The recipes in this book are organized according to the model of data science presented in R for Data Science. When you do data science, you find yourself repeating the same sequence of steps:

I’ve grouped the recipes by task with the exception of Transform, which is split into chapters based on the type of data or structure to transform. To drill down to a recipe, click on one of the task names in the sidebar. If you are new to R, begin with Program, which will show you how to install the tidyverse.

To save space, each recipe assumes that you have already run library("tidyverse"). If additional library() calls are required, they will appear in the recipe.

0.1 How to get help

R comes with a built in reference manual, which is fondly (but sometimes inaccurately) called R’s help pages. You can use R’s help pages to glean details that I do not cover here.

To access the help page for an R function, type a ? at the command line of your R console, followed by the function name, and then hit enter to run the result, e.g.

?mutate

If a function comes in an R package, you will need to load the package with library() before you can access the function’s help page.
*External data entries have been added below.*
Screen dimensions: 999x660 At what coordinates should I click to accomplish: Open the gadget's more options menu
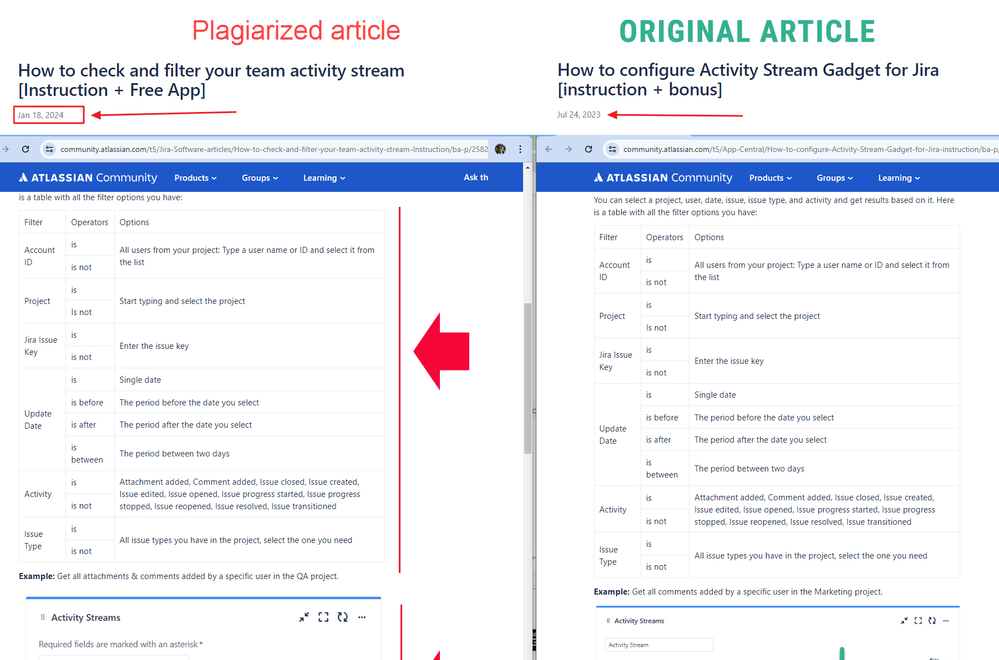(363, 617)
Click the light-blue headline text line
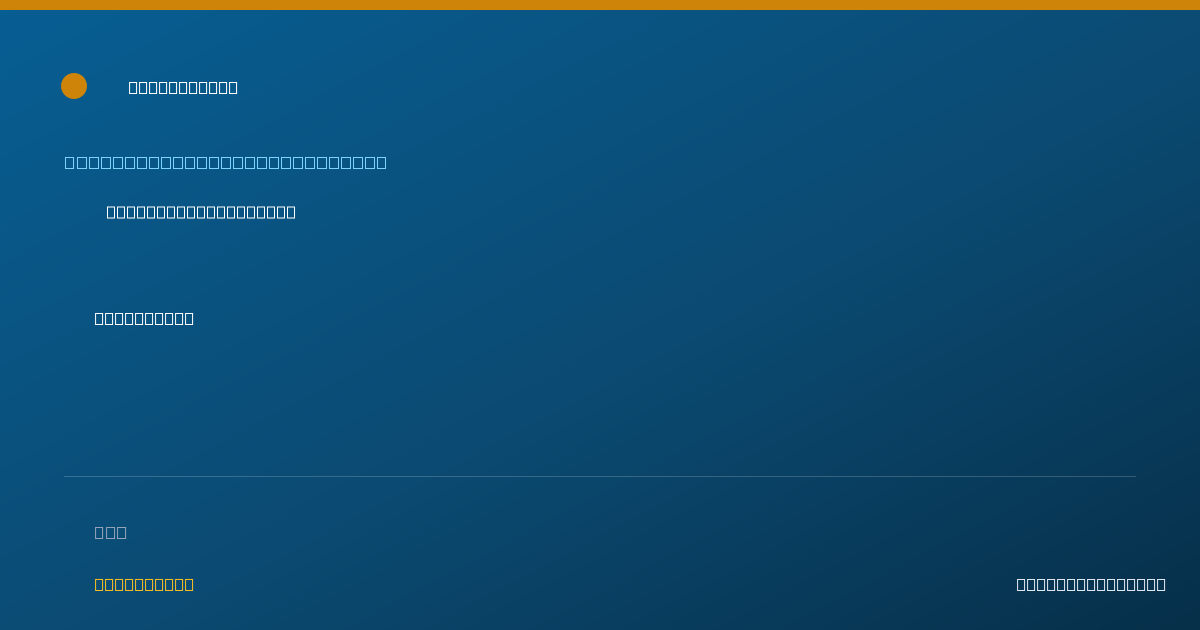This screenshot has width=1200, height=630. 226,162
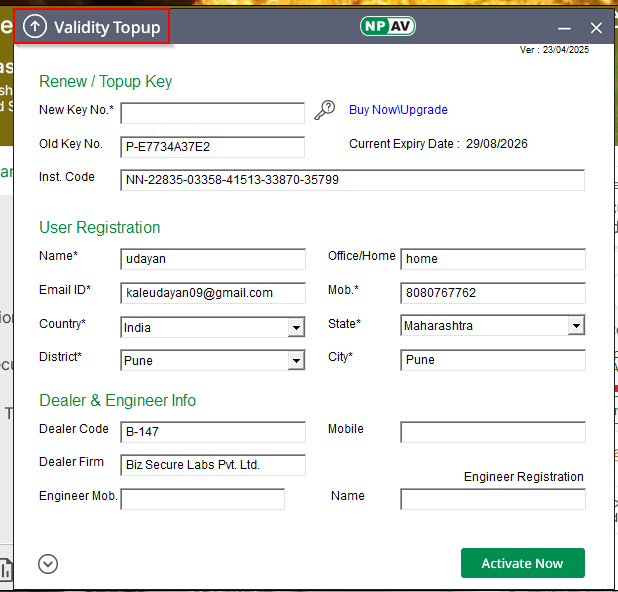
Task: Expand the circled down-chevron at bottom left
Action: [x=48, y=564]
Alternatively, you can access the help page by typing a ? followed by the package name, followed by two colons, followed by the function name, e.g.

?dplyr::mutate

0.2 What is the tidyverse?

Each of the recipes in this book relies on R’s tidyverse, which is a collection of R packages designed for data science. Tidyverse packages share a common design philosophy, so when you learn how to use one tidyverse package, you learn a lot about how to use the others.

Tidyverse packages are also:

  • optimised to run fast, relying on C++ under the hood
  • maintained by a paid staff of talented developers
  • unusually well documented, see tidyverse.org and R for Data Science as examples.

Install the complete set of tidyverse packages with:

install.packages("tidyverse")

Each tidyverse package is a collection of functions, documentation, and ideas. You do not need to know which ideas are in the tidyverse to use tidyverse functions, just as you do not need to know which ingredients are in a cake mix to make a cake. However, understanding the tidyverse will help you see the best practices embedded in each recipe. This will make it easier for you to adapt the recipes to your own work.

0.2.1 Tidy data

Each package in the tidyverse is designed to use and return tidy data whenever appropriate. Tidy data is tabular data organized so that:

  1. Each column contains a single variable
  2. Each row contains a single observation

In practice, tidy data in R appears as data frames or tibbles. A tibble is an enhanced version of a data frame that is easier to view at the command line. R treats tibbles like data frames in almost every other respect, because tibbles are a subclass of data frame.

Tidy tibbles act as a common data structure that tidyverse functions use to talk to each other. Tidy data has other advantages as well. Tidy data aligns with R’s native data structure, the data frame; and tidy data is easy to use with R’s fast, built in vectorized operations. You can think of tidy data as the data format optimized for R.

0.2.2 Tidy tools

Each package in the tidyverse also provides tidy tools. Tidy tools are R functions that:

  1. Accept and return the same type of data structure (as input and output)
  2. Focus on one task per function
  3. Can be combined with other functions to perform multi-step operations (using the pipe operator, %>%)

Tidy tools are easy to understand and easy to use. They encourage you to organize your work into a sequence of steps that can be considered and checked one at a time. If tidy data is the data format optimized for R, tidy tools are the function format optimized for you.

If you’d like a deeper understanding of the tidyverse, I encourage you to read R for Data Science, or to work through the free primers on RStudio Cloud.